TO DO:
Your task is to repeat exactly the lines below between the line holding "This screenshot has height=497, width=1024." and the line holding "has height=611, width=944.", inclusive, and only those.

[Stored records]
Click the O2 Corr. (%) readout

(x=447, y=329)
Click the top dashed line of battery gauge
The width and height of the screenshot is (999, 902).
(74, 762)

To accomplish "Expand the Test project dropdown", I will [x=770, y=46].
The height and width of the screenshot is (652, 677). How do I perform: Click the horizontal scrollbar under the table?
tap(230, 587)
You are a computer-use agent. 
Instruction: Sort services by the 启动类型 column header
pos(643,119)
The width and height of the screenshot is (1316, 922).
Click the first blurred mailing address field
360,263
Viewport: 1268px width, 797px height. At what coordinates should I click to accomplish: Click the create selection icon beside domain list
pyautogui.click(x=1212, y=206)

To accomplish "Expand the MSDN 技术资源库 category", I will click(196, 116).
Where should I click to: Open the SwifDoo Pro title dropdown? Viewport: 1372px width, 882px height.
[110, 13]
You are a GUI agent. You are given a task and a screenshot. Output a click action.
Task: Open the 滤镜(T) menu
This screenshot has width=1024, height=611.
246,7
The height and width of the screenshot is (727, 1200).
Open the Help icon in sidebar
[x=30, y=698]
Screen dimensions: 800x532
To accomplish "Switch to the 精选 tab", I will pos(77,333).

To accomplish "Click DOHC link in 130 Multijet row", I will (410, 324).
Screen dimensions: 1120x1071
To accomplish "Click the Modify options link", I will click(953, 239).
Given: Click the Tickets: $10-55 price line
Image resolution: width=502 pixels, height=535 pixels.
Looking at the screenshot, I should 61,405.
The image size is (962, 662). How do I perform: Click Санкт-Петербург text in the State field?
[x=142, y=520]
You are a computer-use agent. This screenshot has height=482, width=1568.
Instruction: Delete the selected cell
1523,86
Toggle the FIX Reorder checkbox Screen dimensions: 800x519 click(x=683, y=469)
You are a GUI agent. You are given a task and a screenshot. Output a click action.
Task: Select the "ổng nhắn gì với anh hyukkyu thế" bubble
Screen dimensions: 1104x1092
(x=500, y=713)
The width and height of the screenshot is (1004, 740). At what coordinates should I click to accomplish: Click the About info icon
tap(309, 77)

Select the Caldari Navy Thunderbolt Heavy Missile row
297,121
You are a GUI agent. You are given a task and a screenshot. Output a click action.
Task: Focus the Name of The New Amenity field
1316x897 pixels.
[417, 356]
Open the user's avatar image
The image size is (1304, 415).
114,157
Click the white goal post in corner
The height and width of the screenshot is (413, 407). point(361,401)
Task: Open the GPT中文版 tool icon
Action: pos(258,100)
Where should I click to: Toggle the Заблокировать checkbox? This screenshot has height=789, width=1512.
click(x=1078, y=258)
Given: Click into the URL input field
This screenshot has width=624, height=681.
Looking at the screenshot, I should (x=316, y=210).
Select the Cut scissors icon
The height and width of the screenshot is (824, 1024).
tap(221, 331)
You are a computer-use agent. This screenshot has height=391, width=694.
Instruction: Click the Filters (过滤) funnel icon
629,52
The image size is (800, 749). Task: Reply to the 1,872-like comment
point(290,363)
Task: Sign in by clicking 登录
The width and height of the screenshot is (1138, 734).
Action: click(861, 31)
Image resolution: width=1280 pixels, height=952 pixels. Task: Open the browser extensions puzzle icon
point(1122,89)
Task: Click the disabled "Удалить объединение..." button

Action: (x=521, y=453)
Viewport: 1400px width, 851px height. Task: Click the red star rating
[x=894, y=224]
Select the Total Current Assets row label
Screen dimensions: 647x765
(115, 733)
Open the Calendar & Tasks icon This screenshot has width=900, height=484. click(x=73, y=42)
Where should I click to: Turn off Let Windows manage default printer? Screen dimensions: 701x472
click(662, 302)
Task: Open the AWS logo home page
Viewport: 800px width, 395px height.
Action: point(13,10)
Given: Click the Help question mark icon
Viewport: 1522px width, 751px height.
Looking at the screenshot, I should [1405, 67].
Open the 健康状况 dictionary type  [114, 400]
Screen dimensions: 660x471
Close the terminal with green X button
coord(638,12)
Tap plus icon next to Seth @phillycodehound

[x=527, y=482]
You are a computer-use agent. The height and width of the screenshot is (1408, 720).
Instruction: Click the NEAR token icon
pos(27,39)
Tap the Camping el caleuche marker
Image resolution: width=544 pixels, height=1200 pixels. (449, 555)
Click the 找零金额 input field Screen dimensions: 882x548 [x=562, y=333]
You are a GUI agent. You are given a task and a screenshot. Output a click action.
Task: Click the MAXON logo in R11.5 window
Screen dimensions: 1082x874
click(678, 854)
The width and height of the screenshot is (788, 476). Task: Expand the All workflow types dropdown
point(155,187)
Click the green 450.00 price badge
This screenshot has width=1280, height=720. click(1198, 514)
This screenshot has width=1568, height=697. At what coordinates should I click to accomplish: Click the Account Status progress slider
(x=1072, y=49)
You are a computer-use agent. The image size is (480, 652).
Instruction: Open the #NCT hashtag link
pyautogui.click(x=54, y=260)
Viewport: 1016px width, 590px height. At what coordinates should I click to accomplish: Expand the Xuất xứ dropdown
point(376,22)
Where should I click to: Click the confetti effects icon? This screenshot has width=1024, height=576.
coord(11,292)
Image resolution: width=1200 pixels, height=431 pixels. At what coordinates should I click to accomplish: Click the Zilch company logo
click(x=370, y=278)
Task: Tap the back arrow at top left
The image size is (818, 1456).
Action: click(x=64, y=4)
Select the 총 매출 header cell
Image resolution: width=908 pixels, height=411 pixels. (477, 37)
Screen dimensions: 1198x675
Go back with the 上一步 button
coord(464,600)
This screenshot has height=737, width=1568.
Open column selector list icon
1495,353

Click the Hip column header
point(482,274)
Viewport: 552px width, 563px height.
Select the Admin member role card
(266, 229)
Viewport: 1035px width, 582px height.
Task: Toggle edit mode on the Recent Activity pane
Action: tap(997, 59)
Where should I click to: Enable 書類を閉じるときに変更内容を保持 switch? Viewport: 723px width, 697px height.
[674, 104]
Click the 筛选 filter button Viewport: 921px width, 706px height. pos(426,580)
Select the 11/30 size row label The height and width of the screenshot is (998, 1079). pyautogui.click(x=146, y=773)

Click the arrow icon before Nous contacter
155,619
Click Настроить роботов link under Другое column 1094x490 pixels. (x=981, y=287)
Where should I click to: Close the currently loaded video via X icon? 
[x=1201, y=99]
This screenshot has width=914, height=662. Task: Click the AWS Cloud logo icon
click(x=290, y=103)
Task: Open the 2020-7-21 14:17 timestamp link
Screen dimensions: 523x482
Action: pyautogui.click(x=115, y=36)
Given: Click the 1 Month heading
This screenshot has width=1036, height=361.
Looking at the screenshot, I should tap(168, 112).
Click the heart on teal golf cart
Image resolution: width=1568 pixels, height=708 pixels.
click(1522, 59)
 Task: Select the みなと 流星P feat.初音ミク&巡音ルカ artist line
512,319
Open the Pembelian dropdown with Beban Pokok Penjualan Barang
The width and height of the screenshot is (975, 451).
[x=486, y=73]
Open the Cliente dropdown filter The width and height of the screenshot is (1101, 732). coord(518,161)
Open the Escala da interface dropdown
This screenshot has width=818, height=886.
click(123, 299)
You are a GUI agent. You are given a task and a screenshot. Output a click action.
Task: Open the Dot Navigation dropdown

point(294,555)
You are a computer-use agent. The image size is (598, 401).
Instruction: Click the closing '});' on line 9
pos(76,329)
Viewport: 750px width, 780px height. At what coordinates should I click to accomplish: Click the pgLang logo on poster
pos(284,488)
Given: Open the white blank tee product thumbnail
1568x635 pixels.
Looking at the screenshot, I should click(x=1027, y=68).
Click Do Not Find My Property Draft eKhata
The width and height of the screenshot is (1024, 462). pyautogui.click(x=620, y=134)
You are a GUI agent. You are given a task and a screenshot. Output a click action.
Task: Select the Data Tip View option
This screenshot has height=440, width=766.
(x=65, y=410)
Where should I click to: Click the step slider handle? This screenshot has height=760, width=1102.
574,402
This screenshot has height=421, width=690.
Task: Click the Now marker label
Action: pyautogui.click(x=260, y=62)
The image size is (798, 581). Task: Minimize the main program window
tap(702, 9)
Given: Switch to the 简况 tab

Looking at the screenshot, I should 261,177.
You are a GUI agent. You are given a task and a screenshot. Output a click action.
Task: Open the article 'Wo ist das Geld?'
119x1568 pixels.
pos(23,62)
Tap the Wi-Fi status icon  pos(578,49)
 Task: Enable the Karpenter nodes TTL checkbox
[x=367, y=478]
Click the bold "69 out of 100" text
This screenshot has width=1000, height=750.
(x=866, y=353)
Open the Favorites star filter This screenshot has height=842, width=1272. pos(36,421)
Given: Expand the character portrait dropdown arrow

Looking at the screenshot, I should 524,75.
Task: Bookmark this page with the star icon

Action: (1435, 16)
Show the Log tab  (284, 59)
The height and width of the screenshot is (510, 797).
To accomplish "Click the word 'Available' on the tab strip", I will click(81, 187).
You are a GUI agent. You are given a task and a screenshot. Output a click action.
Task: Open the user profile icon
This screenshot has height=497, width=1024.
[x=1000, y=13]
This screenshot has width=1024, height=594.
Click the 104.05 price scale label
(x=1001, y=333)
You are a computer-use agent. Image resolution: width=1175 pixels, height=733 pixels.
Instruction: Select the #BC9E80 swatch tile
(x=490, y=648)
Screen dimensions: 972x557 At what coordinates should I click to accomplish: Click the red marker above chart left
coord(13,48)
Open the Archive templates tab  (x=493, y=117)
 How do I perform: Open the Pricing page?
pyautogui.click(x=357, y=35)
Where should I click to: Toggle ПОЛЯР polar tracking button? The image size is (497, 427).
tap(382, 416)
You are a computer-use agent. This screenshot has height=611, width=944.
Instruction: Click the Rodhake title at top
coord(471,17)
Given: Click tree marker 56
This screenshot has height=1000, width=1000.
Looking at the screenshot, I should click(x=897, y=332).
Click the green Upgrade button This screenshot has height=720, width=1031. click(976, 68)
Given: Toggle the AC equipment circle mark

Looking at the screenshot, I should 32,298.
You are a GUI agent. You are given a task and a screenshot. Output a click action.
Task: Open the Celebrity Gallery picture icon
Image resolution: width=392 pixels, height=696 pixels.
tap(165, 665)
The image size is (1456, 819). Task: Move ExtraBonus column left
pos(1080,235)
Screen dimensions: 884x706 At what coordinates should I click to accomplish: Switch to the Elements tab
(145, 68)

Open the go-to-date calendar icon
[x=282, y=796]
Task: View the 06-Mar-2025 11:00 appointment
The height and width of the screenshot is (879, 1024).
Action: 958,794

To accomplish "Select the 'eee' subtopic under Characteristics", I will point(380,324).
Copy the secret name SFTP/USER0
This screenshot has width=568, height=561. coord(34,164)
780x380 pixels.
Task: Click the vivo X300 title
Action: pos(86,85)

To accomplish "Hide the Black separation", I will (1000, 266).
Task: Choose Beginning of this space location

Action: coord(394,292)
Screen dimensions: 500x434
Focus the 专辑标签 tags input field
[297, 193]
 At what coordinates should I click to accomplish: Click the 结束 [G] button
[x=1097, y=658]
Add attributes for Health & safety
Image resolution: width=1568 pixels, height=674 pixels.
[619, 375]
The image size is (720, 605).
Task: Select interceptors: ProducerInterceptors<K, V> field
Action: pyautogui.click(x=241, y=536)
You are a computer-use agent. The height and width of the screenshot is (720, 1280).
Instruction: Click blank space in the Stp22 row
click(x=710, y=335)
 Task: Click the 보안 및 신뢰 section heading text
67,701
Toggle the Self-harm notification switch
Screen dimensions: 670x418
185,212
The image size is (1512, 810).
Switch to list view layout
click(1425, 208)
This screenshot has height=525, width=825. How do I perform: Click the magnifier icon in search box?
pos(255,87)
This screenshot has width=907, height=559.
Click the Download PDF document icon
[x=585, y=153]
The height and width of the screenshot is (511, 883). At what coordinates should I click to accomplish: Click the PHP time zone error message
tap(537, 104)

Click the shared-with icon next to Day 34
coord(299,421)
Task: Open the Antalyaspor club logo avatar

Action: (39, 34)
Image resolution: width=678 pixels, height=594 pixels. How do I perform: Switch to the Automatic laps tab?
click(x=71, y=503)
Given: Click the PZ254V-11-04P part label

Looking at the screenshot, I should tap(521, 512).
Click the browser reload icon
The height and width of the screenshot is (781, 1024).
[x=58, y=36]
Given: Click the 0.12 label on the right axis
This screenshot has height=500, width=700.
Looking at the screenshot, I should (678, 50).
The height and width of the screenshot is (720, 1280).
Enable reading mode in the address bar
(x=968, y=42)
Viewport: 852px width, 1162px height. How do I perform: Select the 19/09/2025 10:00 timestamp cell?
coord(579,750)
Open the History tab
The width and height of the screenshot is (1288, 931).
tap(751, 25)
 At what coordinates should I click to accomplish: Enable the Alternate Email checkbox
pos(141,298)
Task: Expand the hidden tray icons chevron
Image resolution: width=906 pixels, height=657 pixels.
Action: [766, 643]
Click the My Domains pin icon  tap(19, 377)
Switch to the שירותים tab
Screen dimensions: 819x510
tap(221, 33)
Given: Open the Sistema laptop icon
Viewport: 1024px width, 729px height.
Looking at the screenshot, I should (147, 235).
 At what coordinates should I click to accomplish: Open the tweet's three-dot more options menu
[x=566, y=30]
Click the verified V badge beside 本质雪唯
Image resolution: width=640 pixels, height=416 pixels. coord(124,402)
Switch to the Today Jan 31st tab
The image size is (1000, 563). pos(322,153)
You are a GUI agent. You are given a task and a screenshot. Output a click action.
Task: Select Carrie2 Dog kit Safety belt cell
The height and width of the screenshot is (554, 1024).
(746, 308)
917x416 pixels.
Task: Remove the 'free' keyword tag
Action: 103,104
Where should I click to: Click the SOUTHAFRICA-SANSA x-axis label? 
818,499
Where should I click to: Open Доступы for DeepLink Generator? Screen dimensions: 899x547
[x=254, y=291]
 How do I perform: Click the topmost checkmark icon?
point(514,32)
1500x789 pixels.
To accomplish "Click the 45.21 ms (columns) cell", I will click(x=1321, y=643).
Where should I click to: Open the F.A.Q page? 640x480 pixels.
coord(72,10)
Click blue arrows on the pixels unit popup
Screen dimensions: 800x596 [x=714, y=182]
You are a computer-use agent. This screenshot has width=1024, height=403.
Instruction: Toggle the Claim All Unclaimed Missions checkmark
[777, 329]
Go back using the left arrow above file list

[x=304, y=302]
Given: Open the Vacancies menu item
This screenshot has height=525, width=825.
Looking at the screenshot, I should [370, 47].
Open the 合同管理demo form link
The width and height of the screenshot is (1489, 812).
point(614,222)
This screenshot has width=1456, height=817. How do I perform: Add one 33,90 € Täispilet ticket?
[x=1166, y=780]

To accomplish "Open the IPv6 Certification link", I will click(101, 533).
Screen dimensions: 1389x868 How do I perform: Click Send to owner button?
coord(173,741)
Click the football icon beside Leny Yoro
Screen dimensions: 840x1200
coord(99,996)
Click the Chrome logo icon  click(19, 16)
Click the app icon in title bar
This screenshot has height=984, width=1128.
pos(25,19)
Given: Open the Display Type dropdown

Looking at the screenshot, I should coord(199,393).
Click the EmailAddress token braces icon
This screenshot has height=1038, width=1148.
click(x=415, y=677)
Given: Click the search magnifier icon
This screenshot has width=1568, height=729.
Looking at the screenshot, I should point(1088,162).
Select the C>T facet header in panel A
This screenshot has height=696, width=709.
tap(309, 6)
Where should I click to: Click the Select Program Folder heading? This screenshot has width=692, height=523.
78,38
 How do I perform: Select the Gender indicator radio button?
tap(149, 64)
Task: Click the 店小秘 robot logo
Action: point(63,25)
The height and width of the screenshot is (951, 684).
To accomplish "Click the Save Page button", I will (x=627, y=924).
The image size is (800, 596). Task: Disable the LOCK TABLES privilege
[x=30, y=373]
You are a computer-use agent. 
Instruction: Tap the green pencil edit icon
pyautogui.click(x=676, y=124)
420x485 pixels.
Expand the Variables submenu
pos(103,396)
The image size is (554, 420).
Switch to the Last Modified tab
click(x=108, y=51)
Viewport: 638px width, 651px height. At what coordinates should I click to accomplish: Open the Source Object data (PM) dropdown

RESPONSE AREA:
This screenshot has height=497, width=1024.
[x=1000, y=13]
This screenshot has width=1024, height=594.
Click the 104.05 price scale label
(x=1001, y=333)
You are a computer-use agent. Image resolution: width=1175 pixels, height=733 pixels.
Instruction: Select the #BC9E80 swatch tile
(x=490, y=648)
Screen dimensions: 972x557 At what coordinates should I click to accomplish: Click the red marker above chart left
coord(13,48)
Open the Archive templates tab  (x=493, y=117)
 How do I perform: Open the Pricing page?
pyautogui.click(x=357, y=35)
Where should I click to: Toggle ПОЛЯР polar tracking button? The image size is (497, 427).
tap(382, 416)
You are a computer-use agent. This screenshot has height=611, width=944.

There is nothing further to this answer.